There's substantial improvement in writing and structure of the paper. The augmentation method is explained well. The examples and figures are illustrative. Github repo has detailed Readme and data and code is available well organized.

Review #3
Anonymous submitted on 17/May/2025
Suggestion:
Accept
Review Comment:

I see few typos, please review for the finalized version and also would be nice to see the discussion on ethical aspect.

Review #4
Anonymous submitted on 19/May/2025
Suggestion:
Accept
Review Comment:

The paper "Retrieval-Augmented Generation-based Relation Extraction (RAG4RE)" presents a novel zero-shot approach to relation extraction that enhances prompt quality for large language models (LLMs) by integrating semantically similar sentences retrieved from training data.
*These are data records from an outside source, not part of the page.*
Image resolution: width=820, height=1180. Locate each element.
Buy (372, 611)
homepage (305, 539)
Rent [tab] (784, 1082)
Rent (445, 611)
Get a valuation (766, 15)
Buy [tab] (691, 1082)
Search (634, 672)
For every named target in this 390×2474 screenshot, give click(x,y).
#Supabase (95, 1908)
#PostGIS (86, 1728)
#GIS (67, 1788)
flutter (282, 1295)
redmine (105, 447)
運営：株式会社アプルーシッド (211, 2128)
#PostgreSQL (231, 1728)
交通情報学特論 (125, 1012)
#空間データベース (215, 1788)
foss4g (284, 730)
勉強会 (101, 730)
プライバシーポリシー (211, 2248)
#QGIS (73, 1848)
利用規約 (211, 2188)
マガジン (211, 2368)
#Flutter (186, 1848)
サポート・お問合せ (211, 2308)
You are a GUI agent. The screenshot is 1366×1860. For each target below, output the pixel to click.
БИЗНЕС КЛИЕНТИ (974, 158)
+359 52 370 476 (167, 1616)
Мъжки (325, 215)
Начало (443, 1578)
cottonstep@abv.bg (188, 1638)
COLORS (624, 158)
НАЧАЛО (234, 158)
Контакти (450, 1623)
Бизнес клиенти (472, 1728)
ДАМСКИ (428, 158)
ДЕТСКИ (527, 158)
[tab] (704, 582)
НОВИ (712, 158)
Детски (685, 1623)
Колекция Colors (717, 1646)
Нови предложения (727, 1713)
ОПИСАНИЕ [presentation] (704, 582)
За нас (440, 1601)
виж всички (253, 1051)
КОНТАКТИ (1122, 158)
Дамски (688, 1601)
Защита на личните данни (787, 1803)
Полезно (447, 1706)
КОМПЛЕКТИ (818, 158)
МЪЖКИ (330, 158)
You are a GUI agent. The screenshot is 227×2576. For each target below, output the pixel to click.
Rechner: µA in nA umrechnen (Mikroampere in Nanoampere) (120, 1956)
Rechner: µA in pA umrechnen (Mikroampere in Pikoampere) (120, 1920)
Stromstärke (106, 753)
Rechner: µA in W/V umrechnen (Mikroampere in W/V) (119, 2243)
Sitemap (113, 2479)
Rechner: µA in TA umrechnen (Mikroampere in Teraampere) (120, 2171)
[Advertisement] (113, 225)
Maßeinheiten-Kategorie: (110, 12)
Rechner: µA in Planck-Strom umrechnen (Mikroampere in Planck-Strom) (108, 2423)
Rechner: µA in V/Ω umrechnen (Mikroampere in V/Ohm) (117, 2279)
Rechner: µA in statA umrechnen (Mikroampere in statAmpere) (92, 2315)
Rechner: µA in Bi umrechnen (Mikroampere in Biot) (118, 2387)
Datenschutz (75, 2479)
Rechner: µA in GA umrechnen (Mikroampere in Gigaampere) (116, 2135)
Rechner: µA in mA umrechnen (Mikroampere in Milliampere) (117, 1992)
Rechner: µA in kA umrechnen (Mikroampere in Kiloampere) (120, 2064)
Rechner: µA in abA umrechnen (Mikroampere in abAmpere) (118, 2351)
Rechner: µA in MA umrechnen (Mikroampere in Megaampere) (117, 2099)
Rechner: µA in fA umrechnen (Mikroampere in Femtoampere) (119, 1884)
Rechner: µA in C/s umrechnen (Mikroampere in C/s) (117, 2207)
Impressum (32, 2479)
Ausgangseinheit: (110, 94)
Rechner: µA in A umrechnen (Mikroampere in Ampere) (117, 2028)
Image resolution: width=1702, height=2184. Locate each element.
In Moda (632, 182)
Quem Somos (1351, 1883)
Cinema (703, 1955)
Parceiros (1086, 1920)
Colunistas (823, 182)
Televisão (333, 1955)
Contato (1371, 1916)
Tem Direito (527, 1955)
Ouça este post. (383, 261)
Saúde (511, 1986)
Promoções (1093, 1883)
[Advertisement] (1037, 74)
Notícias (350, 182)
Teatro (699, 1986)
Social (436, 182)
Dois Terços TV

This RAG-based framework, evaluated on benchmark datasets such as TACRED, TACREV, Re-TACRED, and SemEval using models like Flan-T5, LLaMA2, and Mistral, demonstrates superior performance over simple query-based prompting and several state-of-the-art methods, particularly in reducing hallucinations and improving micro-F1 scores. The authors detail a well-structured pipeline consisting of retrieval, data augmentation, and generation modules, and support their claims with comprehensive ablation studies. However, the approach shows limited generalization to the SemEval dataset, likely due to its dependence on contextually inferable relations and the limitations of vanilla LLMs. While the method is robust and innovative, further refinements—such as improved domain adaptation and more accurate retrieval—could enhance its applicability across diverse relation extraction tasks.